- **INSTRUCCIONES**
En el texto sobre Sergio, ¿durante cuántos años compartió con él labores profesionales quien lo escribe?
━━━━━ EXTRACTO DE PÁGINA ━━━━━
Ser santo es vivir heroica y modélicamente las 3 virtudes teologales. La fe, de estar convencido completamente de que Dios puede cumplir sus promesas. La esperanza, total certeza de que Dios es fiel. Y la caridad, valiente para amar auténticamente a Dios y al prójimo. Soy testigo que Sergio las vivió de esa manera modélica en las labores profesionales que compartimos durante 15 años defendiendo la vida y la familia. Y de manera heroica, al enterarse de la alta probabilidad de que el cáncer al hígado podía acabar muy rápido con su vida terrenal dejando esposa y 3 niños pequeños.
Para decirlo más coloquialmente, un santo es un amigo en Cristo que, además, invita a los que le rodean a esa misma amistad. Ser santo es alguien que está buscando con sencillez ser como Cristo y que te anima a ser como Él. Es alguien que edifica tu corazón para ser mejor cristiano e hijo de Dios.
Sergio fue para mí, y para muchos, ese amigo en Cristo.
Un santo es humilde. Sergio no era de grandes discursos. Y aunque a veces los dio en el Congreso del Perú, en la OEA y en muchos otros ámbitos, fue mucho más elocuente con su vida. Sergio no escribió un libro. Su vida era un libro, una “buena nueva” que transparentaba Evangelio.
Tenía un estilo amable y empático. Todos lo querían. Su presencia te atrapaba, te convencía y te movilizaba. Sergio era un tipo de acción y de activación de otros.
¡Qué ganas de ser como él!
━━━━━ DATOS REGISTRADOS ━━━━━
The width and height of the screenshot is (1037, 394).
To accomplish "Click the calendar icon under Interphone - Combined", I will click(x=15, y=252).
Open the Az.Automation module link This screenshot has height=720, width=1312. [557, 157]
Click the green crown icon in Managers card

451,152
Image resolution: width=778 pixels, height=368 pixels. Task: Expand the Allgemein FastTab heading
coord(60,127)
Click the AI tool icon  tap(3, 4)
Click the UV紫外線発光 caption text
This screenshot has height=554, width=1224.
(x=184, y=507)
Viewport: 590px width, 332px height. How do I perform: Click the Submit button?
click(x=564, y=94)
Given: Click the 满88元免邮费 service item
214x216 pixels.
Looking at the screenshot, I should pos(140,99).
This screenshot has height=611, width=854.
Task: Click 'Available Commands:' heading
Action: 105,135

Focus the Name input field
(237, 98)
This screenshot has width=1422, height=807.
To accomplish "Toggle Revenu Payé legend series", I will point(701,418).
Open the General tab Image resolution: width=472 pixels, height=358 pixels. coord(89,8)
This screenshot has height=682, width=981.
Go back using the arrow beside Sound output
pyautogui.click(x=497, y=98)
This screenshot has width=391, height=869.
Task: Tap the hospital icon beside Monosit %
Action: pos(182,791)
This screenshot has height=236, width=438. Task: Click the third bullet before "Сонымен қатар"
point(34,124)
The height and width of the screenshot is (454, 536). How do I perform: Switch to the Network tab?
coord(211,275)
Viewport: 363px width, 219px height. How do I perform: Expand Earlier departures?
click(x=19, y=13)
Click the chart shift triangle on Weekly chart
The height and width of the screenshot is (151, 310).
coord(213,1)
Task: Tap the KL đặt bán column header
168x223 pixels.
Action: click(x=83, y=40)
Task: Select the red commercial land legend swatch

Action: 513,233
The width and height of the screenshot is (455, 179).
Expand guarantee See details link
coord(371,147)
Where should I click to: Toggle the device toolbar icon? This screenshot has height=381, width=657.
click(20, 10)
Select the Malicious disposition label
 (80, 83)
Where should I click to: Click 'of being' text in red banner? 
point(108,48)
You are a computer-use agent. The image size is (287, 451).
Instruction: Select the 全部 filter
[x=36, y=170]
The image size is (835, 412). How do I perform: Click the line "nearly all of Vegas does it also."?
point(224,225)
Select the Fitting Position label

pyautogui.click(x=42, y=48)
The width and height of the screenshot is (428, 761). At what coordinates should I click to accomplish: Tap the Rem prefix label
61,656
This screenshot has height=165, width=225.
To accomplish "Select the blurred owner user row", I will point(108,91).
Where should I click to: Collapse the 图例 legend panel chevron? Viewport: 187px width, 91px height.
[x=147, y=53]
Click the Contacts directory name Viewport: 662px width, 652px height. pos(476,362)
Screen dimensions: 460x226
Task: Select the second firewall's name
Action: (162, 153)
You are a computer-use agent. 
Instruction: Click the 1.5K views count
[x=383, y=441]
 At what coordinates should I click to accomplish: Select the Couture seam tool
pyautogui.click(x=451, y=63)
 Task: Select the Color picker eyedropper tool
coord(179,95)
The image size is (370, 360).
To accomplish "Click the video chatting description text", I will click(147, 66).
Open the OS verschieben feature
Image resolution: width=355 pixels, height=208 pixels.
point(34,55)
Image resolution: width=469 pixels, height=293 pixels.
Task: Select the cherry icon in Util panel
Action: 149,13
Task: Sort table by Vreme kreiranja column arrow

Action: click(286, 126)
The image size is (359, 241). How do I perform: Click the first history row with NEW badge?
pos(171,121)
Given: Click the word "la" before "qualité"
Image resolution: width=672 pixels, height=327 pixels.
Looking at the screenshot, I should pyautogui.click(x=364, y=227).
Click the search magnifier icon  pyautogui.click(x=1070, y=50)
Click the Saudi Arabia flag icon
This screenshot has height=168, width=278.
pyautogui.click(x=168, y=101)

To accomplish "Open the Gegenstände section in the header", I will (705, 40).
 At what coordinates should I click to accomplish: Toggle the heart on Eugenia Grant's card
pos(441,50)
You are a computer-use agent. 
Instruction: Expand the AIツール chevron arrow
━━━━━
- **SOLUCIÓN**
Durante 15 años, defendiendo la vida y la familia.